DOCUMENT EXCERPT =
━━━━
But, awkward or not, Shonzi is a meticulously crafted creation. Phillips’ previous career saw him working with special-needs children, and it’s obvious here that his time caring for and collaborating with those kids fed into his detailed, empathetic character work, which oscillates between gentle whimsy and pure repulsion in the span of seconds. His go-to defense is to guilt others for his condition, and he follows any gaffe with an aggressive assertion that he was “just kidding.”

It’s sometimes incredibly ugly, but what Phillips makes clear is that Shonzi operates on his own internal logic and, as such, isn’t cruel so much as out-of-step. As Phillips demonstrated in last year’s Manson Family Vacation, where he played a modern-day follower of Charles Manson’s philosophies, he has a knack for navigating the nastiness and vulnerability of societal outcasts. And just like Manson Family Vacation, Rainbow Time centers around themes of family and how important it is for us to love the unlovable.

Rainbow Time opens on Shonzi’s brother, Todd (Timm Sharp), and a small party with Shonzi and their dad, Peter (a quietly soulful Tobin Bell), that serves to introduce Todd’s new girlfriend, Lindsay (Melanie Lynskey). The couple’s relationship first bloomed while she was still married to an abusive ex (Jay Duplass, in a blistering cameo), and now Todd and Lindsay are grappling with the awkwardness and peculiarities that come with navigating a new relationship in middle age. Sex is a particularly uncomfortable topic for the two, so it’s no surprise that Todd is uneasy about introducing Lindsay to the sex-obsessed Shonzi, who wastes no time commenting on their “chemistry” and going in for uncomfortably long hugs.
━━━━
WRITTEN INSTRUCTION 1 = Reproduce, without changes, the lines in the records starting with the line containing "Navigate to User Management" and going on through the line containing "Action: 124,169".

STORED DATA =
━━━━
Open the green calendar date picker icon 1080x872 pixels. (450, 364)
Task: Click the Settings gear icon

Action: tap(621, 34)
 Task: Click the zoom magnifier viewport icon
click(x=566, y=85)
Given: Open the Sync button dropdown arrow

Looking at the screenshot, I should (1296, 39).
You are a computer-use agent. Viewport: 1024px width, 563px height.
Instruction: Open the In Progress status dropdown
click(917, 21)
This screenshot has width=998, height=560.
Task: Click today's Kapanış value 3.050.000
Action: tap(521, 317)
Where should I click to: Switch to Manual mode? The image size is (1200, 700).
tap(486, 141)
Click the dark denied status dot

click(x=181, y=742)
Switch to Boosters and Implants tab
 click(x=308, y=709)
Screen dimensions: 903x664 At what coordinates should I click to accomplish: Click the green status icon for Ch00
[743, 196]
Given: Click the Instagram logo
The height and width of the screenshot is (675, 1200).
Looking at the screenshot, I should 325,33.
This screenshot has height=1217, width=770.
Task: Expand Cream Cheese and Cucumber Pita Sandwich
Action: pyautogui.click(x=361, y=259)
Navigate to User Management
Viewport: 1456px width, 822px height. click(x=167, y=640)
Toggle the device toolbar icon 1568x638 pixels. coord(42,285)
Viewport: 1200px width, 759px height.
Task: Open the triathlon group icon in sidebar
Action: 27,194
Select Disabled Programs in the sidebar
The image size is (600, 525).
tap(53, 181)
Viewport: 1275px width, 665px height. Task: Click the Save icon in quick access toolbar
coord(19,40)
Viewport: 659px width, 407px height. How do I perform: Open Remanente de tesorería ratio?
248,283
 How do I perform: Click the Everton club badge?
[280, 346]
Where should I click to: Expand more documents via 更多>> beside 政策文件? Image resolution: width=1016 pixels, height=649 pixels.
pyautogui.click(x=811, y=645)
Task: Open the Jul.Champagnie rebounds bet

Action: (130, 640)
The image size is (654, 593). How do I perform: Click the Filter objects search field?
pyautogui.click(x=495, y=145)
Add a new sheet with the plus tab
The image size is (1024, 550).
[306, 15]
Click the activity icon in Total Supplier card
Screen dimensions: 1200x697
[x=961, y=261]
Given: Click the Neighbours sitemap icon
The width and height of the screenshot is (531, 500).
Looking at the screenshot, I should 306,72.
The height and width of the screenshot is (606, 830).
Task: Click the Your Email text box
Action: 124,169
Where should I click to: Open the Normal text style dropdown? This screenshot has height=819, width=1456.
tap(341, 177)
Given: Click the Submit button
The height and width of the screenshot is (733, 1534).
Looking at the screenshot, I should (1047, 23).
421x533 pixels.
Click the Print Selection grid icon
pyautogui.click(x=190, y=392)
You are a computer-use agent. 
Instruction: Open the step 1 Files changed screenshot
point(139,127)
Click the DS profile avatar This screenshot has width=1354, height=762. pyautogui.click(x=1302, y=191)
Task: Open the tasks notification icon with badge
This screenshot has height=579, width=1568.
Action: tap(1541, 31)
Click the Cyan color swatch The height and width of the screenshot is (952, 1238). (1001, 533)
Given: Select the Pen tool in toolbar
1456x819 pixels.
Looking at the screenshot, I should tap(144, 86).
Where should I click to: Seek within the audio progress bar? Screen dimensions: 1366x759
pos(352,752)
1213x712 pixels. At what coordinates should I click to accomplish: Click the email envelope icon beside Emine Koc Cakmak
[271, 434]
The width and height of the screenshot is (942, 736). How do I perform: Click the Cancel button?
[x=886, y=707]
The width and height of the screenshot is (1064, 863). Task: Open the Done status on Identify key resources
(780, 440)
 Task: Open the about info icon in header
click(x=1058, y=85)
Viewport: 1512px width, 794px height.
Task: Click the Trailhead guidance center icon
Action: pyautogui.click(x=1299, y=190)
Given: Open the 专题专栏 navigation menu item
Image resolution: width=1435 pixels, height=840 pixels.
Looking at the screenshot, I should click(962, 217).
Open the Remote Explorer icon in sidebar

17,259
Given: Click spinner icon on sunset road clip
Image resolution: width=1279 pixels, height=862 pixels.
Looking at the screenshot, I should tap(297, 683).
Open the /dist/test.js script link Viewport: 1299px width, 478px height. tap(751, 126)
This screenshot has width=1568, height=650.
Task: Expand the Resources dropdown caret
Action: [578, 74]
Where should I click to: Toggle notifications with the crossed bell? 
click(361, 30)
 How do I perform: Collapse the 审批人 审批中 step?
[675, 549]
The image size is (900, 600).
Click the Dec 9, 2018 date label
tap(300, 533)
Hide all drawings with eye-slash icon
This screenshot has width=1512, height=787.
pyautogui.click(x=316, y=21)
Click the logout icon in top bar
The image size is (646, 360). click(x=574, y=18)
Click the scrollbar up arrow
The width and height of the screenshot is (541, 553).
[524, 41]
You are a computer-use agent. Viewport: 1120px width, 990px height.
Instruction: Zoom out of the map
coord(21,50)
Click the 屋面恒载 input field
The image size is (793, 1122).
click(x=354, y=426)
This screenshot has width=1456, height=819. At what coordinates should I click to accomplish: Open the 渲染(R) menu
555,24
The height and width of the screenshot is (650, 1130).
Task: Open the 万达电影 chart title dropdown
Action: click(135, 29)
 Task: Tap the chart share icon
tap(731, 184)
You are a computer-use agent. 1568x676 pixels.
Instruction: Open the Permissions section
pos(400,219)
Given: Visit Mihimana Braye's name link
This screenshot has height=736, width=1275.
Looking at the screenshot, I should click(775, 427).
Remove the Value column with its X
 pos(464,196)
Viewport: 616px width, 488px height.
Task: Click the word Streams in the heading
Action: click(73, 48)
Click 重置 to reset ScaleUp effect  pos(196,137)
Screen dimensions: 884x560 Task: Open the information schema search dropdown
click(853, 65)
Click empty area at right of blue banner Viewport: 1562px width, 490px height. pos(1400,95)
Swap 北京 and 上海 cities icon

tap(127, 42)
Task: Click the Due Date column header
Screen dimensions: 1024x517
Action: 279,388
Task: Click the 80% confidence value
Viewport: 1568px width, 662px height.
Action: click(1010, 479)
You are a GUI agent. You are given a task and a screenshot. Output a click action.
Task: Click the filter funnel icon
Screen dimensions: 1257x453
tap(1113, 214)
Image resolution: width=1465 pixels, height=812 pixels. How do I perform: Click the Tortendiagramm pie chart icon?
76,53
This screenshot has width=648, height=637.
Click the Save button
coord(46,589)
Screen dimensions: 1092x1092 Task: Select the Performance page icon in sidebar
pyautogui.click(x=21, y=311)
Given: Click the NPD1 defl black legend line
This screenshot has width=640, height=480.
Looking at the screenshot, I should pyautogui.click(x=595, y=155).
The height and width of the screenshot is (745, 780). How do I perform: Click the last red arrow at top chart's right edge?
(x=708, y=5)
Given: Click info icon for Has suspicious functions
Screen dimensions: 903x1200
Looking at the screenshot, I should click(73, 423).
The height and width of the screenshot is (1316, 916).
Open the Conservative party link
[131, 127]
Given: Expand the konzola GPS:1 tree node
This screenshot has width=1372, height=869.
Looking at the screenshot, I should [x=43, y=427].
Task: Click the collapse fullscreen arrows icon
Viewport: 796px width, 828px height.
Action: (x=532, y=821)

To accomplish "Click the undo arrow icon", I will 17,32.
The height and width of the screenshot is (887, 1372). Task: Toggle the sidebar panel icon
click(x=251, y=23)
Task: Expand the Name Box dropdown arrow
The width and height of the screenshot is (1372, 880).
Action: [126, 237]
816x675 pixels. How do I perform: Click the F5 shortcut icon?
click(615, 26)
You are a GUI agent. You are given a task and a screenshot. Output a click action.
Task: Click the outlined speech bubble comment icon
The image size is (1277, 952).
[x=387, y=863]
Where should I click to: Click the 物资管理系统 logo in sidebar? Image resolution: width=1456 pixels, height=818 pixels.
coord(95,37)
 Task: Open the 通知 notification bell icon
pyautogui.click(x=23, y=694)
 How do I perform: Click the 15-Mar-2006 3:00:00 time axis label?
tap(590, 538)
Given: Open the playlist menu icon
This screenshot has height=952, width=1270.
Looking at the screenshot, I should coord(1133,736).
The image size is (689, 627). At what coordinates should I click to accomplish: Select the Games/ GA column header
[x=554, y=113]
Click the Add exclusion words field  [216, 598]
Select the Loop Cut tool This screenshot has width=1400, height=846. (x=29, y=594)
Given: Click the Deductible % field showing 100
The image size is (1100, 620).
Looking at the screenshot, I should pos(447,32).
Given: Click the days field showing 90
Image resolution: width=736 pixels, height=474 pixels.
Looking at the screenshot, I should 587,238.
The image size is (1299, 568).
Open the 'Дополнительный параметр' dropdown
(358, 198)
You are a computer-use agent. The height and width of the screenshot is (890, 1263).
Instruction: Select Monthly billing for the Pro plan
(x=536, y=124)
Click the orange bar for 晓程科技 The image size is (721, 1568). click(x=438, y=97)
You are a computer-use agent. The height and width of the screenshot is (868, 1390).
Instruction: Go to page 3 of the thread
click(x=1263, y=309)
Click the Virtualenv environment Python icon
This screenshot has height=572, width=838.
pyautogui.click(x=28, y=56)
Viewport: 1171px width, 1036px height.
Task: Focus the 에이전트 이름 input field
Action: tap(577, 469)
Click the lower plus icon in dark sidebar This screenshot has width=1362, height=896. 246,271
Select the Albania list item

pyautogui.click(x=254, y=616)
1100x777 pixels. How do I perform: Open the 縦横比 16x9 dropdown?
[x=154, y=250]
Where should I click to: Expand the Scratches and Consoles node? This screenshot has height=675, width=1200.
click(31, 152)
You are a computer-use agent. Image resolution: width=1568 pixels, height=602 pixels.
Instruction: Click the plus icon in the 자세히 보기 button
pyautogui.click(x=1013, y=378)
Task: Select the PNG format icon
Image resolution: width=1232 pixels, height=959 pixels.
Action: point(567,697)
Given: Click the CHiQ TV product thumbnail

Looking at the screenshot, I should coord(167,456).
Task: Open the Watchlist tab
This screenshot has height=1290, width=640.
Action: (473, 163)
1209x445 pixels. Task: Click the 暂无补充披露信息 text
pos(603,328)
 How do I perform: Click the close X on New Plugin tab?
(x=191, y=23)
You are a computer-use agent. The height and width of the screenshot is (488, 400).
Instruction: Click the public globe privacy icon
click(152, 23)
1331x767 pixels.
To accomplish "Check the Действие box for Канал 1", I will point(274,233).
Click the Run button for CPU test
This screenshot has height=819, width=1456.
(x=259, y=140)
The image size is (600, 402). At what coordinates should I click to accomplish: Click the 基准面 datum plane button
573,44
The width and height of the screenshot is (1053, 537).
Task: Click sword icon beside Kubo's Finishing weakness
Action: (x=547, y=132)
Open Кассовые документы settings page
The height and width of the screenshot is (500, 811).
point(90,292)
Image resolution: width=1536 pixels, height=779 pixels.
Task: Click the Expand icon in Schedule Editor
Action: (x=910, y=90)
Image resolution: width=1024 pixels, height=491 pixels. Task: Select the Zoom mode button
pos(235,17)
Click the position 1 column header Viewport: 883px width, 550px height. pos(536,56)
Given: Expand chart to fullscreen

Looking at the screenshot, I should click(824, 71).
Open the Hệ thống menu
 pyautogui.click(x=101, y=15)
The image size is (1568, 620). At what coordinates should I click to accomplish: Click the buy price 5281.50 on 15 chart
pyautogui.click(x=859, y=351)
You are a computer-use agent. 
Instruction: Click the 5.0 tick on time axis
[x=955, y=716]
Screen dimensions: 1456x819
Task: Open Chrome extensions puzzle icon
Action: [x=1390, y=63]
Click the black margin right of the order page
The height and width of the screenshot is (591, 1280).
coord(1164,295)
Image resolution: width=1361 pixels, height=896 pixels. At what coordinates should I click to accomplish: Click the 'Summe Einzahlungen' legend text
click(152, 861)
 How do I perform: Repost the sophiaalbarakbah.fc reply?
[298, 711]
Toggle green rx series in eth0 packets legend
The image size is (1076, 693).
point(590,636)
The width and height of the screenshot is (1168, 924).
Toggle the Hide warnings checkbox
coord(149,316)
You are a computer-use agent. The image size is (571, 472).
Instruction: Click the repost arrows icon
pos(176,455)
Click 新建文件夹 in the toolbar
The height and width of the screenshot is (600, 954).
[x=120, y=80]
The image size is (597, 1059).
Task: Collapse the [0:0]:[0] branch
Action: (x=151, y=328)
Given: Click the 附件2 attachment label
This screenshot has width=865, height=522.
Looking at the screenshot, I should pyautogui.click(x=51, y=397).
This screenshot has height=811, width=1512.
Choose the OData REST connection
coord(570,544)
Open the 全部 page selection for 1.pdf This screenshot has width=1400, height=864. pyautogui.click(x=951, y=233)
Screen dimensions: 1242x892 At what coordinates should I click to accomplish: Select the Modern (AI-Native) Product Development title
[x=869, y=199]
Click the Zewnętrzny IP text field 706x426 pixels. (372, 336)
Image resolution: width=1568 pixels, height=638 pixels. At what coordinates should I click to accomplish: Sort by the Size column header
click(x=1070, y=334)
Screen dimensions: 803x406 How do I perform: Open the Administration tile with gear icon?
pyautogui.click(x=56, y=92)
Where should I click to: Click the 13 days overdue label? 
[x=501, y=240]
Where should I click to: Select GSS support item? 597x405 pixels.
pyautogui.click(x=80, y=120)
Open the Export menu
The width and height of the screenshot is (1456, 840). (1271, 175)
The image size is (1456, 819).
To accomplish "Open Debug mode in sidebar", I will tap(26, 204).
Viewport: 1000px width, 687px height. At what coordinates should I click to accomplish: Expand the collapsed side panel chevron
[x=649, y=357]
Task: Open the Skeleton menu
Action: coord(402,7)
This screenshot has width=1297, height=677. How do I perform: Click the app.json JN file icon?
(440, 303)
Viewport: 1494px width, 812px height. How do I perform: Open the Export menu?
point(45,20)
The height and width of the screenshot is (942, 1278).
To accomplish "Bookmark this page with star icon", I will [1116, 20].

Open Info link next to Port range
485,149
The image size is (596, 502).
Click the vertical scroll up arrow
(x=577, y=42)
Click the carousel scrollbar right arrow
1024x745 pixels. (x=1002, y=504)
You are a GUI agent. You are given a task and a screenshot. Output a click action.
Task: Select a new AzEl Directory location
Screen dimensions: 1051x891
━━━━
WRITTEN INSTRUCTION 2 = According to the Rainbow Time review, what did Phillips do in his previous career?

EXERCISE RESPONSE 1 =
Navigate to User Management
Viewport: 1456px width, 822px height. click(x=167, y=640)
Toggle the device toolbar icon 1568x638 pixels. coord(42,285)
Viewport: 1200px width, 759px height.
Task: Open the triathlon group icon in sidebar
Action: 27,194
Select Disabled Programs in the sidebar
The image size is (600, 525).
tap(53, 181)
Viewport: 1275px width, 665px height. Task: Click the Save icon in quick access toolbar
coord(19,40)
Viewport: 659px width, 407px height. How do I perform: Open Remanente de tesorería ratio?
248,283
 How do I perform: Click the Everton club badge?
[280, 346]
Where should I click to: Expand more documents via 更多>> beside 政策文件? Image resolution: width=1016 pixels, height=649 pixels.
pyautogui.click(x=811, y=645)
Task: Open the Jul.Champagnie rebounds bet

Action: (130, 640)
The image size is (654, 593). How do I perform: Click the Filter objects search field?
pyautogui.click(x=495, y=145)
Add a new sheet with the plus tab
The image size is (1024, 550).
[306, 15]
Click the activity icon in Total Supplier card
Screen dimensions: 1200x697
[x=961, y=261]
Given: Click the Neighbours sitemap icon
The width and height of the screenshot is (531, 500).
Looking at the screenshot, I should 306,72.
The height and width of the screenshot is (606, 830).
Task: Click the Your Email text box
Action: 124,169

EXERCISE RESPONSE 2 = He worked with special-needs children.